> _What you need to do_
Rewrite the part of the records that opens with the line containing "coordinates (1485, 57)." and closes with the line containing "Describe the element at coordinates (1275, 1093)", swapping "Collapse sidebar" for "Hide sidebar" and leaving everything else unchanged.

^^^^

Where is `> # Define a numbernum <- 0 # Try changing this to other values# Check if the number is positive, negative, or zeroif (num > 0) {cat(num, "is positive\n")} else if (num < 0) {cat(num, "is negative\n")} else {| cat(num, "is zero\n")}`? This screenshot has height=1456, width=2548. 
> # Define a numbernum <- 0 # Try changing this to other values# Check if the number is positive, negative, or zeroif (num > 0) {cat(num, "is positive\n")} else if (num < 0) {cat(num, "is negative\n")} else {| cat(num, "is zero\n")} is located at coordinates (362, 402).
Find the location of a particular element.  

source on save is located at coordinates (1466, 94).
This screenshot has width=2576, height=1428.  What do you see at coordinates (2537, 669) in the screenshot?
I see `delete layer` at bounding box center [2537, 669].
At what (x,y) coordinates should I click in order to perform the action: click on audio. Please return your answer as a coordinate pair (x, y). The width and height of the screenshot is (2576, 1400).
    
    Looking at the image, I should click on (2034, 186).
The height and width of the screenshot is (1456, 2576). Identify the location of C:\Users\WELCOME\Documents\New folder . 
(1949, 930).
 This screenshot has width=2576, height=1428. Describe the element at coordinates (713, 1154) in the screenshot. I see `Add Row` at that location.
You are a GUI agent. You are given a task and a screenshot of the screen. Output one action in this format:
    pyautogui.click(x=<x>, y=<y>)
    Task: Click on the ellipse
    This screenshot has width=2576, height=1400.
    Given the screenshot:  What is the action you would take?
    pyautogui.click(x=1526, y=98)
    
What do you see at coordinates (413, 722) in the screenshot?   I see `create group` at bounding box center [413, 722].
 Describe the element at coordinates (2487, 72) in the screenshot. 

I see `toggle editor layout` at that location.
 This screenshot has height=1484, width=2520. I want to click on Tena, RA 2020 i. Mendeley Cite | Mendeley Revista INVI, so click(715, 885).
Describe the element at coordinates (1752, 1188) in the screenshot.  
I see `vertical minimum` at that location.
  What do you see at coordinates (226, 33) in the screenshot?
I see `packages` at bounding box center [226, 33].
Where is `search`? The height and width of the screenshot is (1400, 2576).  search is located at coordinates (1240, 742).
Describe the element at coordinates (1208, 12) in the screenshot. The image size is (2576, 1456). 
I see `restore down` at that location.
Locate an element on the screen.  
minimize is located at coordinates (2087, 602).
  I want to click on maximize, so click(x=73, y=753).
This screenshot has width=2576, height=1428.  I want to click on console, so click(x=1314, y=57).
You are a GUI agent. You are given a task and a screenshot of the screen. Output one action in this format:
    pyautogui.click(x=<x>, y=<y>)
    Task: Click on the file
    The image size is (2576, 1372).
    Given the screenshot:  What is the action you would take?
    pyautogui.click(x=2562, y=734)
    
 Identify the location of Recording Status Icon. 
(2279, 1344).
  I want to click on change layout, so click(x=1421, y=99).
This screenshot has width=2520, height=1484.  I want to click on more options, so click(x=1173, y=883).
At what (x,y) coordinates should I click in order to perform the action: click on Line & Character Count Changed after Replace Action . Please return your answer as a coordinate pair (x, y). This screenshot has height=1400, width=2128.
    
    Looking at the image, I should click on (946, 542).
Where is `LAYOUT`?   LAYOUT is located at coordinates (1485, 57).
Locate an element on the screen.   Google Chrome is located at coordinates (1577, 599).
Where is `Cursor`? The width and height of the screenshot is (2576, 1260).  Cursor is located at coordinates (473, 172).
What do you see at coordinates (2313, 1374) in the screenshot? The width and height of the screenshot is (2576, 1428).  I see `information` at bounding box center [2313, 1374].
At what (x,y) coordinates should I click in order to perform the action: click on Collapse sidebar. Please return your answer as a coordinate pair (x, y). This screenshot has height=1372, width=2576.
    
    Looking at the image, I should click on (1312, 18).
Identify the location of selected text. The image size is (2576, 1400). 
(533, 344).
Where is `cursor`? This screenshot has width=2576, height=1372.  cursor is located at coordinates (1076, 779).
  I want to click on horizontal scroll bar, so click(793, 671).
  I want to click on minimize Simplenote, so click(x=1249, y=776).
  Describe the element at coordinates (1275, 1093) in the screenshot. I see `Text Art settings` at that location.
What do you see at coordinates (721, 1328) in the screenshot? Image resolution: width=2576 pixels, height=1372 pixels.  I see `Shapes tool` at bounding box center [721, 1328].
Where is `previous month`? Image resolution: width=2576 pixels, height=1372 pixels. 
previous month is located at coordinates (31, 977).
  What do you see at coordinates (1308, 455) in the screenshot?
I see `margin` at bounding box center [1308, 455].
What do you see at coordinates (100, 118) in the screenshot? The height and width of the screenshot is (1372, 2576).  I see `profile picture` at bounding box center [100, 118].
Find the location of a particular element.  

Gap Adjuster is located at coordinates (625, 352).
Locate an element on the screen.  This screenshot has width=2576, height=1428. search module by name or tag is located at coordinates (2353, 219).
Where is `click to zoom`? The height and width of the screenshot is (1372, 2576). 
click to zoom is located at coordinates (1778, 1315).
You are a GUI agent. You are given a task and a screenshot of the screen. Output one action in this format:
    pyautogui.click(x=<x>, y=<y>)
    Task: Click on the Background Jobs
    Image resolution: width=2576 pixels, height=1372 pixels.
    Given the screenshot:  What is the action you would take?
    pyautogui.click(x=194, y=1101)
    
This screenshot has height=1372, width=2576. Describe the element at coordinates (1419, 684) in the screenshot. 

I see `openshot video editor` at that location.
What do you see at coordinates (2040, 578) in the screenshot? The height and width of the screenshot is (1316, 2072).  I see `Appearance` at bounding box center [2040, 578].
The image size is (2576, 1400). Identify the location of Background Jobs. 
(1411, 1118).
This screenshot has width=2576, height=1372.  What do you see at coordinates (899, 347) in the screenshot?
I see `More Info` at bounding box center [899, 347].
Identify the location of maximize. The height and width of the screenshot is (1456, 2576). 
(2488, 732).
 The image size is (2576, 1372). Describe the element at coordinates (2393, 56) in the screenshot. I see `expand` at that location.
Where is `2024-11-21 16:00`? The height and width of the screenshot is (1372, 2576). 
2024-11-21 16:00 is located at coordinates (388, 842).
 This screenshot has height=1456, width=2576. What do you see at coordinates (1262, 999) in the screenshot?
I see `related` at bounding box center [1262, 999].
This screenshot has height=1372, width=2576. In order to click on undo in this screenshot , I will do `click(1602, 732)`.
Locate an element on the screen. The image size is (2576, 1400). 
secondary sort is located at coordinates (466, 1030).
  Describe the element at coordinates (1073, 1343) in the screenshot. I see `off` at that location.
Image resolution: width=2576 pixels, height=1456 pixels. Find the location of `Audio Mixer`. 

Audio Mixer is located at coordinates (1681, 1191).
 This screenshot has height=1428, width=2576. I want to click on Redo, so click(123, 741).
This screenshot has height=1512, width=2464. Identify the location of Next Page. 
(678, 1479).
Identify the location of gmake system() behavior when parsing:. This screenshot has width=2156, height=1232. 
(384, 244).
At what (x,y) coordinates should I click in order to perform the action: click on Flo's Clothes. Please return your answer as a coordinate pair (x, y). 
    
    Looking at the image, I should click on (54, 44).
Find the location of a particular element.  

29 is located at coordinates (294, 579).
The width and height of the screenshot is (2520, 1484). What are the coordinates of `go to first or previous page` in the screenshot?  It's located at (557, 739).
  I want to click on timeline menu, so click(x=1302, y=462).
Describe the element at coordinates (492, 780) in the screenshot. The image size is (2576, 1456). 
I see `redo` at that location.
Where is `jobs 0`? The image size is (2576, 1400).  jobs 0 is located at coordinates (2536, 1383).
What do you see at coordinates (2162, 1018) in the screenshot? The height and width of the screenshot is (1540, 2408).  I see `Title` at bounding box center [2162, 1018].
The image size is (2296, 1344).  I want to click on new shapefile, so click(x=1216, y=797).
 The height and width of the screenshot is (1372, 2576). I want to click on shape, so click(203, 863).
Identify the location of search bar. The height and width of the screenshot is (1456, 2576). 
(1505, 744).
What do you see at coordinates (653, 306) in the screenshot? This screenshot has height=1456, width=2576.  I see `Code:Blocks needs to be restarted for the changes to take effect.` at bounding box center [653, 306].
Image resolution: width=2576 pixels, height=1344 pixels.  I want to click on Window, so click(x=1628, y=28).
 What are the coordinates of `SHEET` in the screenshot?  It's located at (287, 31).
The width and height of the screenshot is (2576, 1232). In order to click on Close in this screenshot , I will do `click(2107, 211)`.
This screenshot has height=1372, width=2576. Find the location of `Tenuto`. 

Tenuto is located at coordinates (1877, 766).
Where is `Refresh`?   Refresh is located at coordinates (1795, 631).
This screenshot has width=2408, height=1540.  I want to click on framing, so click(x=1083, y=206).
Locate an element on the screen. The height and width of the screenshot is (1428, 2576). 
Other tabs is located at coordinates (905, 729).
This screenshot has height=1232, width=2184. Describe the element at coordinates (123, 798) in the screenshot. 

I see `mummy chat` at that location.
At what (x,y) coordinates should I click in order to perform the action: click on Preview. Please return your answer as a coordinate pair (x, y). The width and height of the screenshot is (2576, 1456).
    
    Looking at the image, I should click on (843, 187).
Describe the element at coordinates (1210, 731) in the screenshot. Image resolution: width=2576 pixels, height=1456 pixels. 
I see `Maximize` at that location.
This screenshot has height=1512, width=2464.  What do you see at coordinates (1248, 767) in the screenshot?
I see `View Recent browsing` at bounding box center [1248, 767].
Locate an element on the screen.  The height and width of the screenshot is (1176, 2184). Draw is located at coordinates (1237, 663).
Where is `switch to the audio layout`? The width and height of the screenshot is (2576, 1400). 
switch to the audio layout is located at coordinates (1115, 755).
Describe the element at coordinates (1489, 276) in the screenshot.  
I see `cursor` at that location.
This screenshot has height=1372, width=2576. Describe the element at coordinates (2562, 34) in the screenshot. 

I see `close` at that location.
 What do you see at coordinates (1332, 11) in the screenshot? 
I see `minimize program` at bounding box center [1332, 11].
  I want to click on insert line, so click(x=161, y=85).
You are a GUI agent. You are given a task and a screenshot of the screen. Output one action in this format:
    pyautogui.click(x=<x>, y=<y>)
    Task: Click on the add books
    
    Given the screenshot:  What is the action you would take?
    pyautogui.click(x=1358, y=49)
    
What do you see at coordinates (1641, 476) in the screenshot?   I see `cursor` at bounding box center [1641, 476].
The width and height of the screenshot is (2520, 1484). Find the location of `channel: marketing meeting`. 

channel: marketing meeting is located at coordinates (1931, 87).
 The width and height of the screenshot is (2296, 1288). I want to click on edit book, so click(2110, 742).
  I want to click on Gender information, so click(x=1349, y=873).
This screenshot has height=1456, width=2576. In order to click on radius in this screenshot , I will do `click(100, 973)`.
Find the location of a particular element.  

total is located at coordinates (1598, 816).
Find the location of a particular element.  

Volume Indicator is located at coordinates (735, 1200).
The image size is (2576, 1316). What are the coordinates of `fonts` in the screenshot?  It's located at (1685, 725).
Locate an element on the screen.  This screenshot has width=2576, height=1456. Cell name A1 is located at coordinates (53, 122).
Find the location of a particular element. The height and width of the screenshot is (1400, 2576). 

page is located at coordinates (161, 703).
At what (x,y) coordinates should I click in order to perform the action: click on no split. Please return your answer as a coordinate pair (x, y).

^^^^

> _Output for this task_
Where is `LAYOUT`?   LAYOUT is located at coordinates (1485, 57).
Locate an element on the screen.   Google Chrome is located at coordinates (1577, 599).
Where is `Cursor`? The width and height of the screenshot is (2576, 1260).  Cursor is located at coordinates (473, 172).
What do you see at coordinates (2313, 1374) in the screenshot? The width and height of the screenshot is (2576, 1428).  I see `information` at bounding box center [2313, 1374].
At what (x,y) coordinates should I click in order to perform the action: click on Hide sidebar. Please return your answer as a coordinate pair (x, y). This screenshot has height=1372, width=2576.
    
    Looking at the image, I should click on (1312, 18).
Identify the location of selected text. The image size is (2576, 1400). 
(533, 344).
Where is `cursor`? This screenshot has width=2576, height=1372.  cursor is located at coordinates (1076, 779).
  I want to click on horizontal scroll bar, so click(793, 671).
  I want to click on minimize Simplenote, so click(x=1249, y=776).
  Describe the element at coordinates (1275, 1093) in the screenshot. I see `Text Art settings` at that location.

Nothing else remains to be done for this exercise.